All of which I really should have remembered, since it’s all stuff I have known in the past, but I am a doofus. My apologies.
(But my error wasn’t being too mired in EDT, or at least I don’t think it was; I think EDT is wrong. My error was having the term “counterfactual” too strongly tied in my head to what you call linguistic counterfactuals. Plus not thinking clearly about any of the actual decision theory.)
I’m glad I pointed out the difference between linguistic and DT counterfactuals, then!
It still feels to me as if your proof-based agents are unrealistically narrow. Sure, they can incorporate whatever beliefs they have about the real world as axioms for their proofs—but only if those axioms end up being consistent, which means having perfectly consistent beliefs.
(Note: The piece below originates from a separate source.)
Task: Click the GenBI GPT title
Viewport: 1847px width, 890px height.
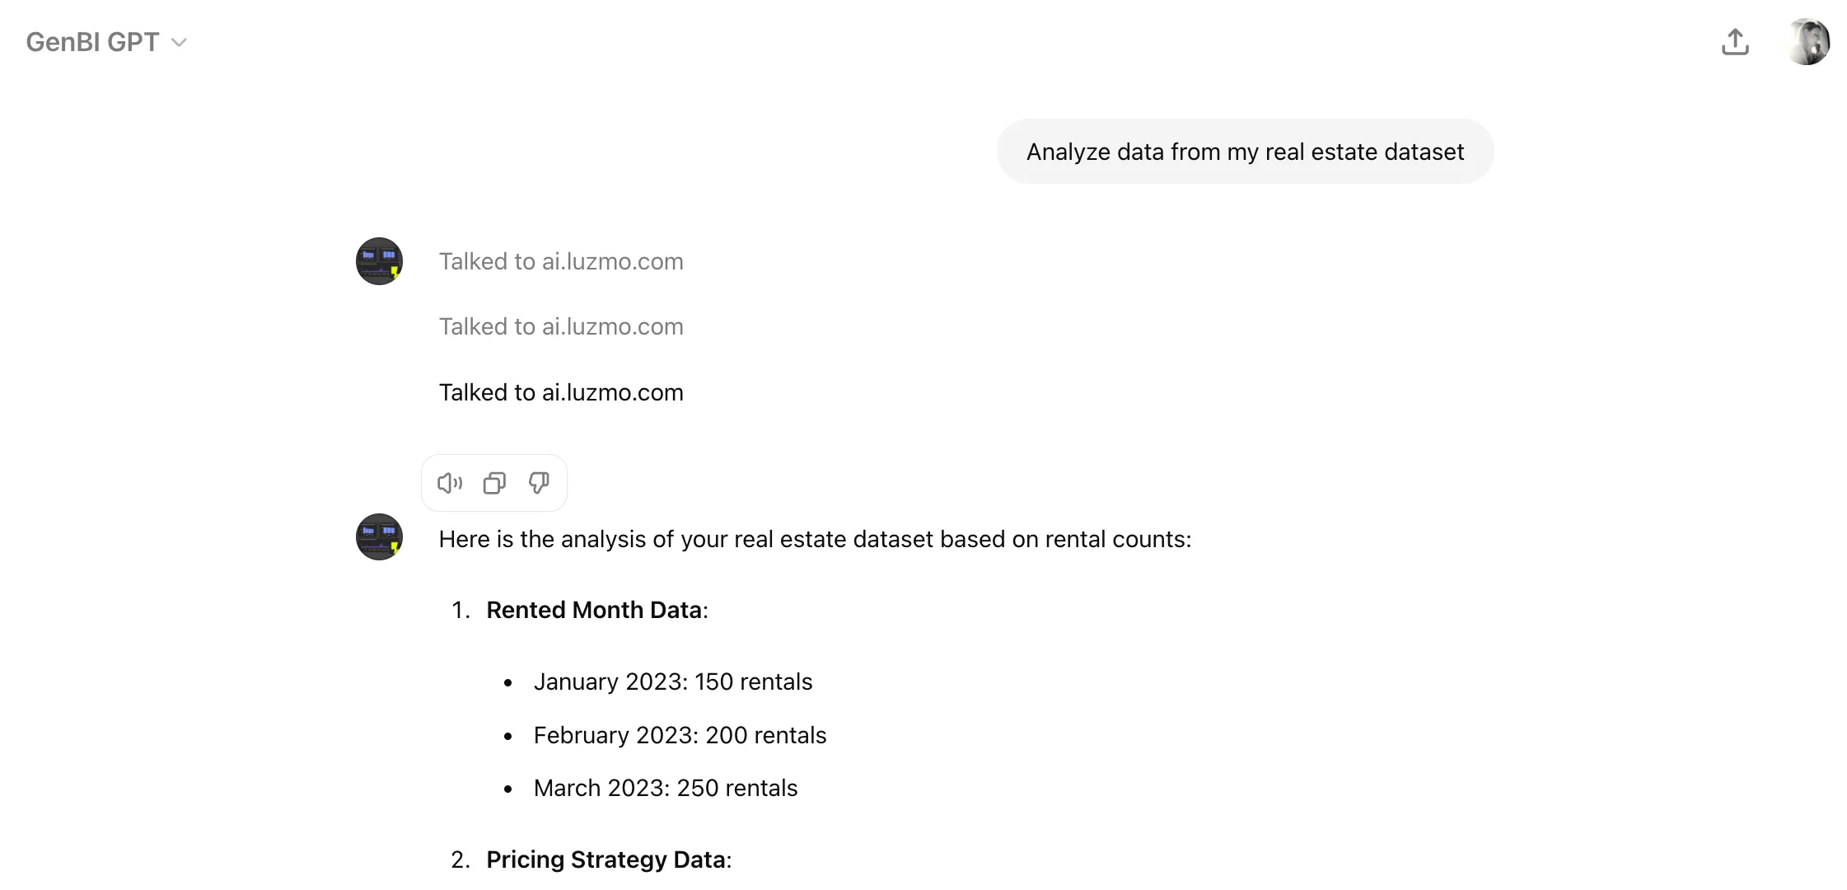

The beliefs may of course be probabilistic, but then that means that all those beliefs have to have perfectly consistent probabilities assigned to them. Do you really think it’s plausible that an agent capable of doing real things in the real world can have perfectly consistent beliefs in this fashion?
I’m not at all suggesting that we use proof-based DT in this way. It’s just a model. I claim that it’s a pretty good model—that we can often carry over results to other, more complex, decision theories.
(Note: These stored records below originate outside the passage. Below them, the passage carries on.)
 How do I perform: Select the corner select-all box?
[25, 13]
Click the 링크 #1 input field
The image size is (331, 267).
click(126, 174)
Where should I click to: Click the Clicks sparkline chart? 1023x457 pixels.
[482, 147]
However, if we wanted to, then yes, I think we could… I agree that if we add beliefs as axioms, the axioms have to be perfectly consistent. But if we use probabilistic beliefs, those probabilities don’t have to be perfectly consistent; just the axioms saying which probabilities we have. So, for example, I could use a proof-based agent to approximate a logical-induction-based agent, by looking for proofs about what the market expectations are. This would be kind of convoluted, though.
I appreciate that it’s a model, but it seems—perhaps wrongly, since as already mentioned I am an ignorant doofus—as if at least some of what you’re doing with the model depends essentially on the strictly-logic-based nature of the agent. (E.g., the Troll Bridge problem as stated here seems that way, down to applying Löb’s theorem to the agent as formal system.)
Formal logic is very brittle; ex falso quodlibet, and all that; it (ignorantly and doofusily) looks to me as if you might be looking at a certain class of models and then finding problems (e.g., Troll Bridge) that are only problems because of specific features of the models that couldn’t realistically apply to the real world.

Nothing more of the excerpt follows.